This PR started as an attempt to add unlimited dimensions to NCZarr.
It did that, but this exposed significant problems with test interference.
So this PR is mostly about fixing -- well mitigating anyway -- test
interference.
The problem of test interference is now documented in the document docs/internal.md.
The solutions implemented here are also describe in that document.
The solution is somewhat fragile but multiple cleanup mechanisms
are provided. Note that this feature requires that the
AWS command line utility must be installed.
## Unlimited Dimensions.
The existing NCZarr extensions to Zarr are modified to support unlimited dimensions.
NCzarr extends the Zarr meta-data for the ".zgroup" object to include netcdf-4 model extensions.

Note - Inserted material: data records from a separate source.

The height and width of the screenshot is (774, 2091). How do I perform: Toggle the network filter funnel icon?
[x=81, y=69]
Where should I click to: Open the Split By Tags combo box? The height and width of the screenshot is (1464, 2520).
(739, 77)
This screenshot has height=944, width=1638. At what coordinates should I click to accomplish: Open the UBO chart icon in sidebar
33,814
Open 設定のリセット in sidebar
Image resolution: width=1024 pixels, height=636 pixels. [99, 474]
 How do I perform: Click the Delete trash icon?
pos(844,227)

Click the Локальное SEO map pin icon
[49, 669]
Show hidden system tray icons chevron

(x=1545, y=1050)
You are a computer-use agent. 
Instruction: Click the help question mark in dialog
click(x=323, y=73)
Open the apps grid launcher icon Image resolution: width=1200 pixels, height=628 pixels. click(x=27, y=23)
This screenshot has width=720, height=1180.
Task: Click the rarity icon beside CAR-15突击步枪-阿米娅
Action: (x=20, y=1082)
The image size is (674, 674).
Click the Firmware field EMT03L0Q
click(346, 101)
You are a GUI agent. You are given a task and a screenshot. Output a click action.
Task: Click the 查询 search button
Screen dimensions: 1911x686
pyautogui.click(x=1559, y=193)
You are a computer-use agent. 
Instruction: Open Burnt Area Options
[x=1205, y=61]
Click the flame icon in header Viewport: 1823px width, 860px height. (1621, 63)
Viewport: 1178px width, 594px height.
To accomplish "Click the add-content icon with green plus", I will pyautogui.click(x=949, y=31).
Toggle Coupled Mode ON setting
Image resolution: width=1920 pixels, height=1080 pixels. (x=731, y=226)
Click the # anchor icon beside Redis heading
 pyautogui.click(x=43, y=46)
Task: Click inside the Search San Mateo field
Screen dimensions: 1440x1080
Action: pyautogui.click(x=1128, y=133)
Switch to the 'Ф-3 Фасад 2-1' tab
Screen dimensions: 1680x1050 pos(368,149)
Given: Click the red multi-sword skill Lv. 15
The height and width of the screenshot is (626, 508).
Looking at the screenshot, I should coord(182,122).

This information is stored in ".zgroup" as dictionary named "_nczarr_group".
Inside "_nczarr_group", there is a key named "dims" that stores information about netcdf-4 named dimensions. The value of "dims" is a dictionary whose keys are the named dimensions. The value associated with each dimension name has one of two forms
Form 1 is a special case of form 2, and is kept for backward compatibility. Whenever a new file is written, it uses format 1 if possible, otherwise format 2.
* Form 1: An integer representing the size of the dimension, which is used for simple named dimensions.
* Form 2: A dictionary with the following keys and values"
- "size" with an integer value representing the (current) size of the dimension.
- "unlimited" with a value of either "1" or "0" to indicate if this dimension is an unlimited dimension.
For Unlimited dimensions, the size is initially zero, and as variables extend the length of that dimension, the size value for the dimension increases.
That dimension size is shared by all arrays referencing that dimension, so if one array extends an unlimited dimension, it is implicitly extended for all other arrays that reference that dimension.
This is the standard semantics for unlimited dimensions.
Adding unlimited dimensions required a number of other changes to the NCZarr code-base. These included the following.
* Did a partial refactor of the slice handling code in zwalk.c to clean it up.
* Added a number of tests for unlimited dimensions derived from the same test in nc_test4.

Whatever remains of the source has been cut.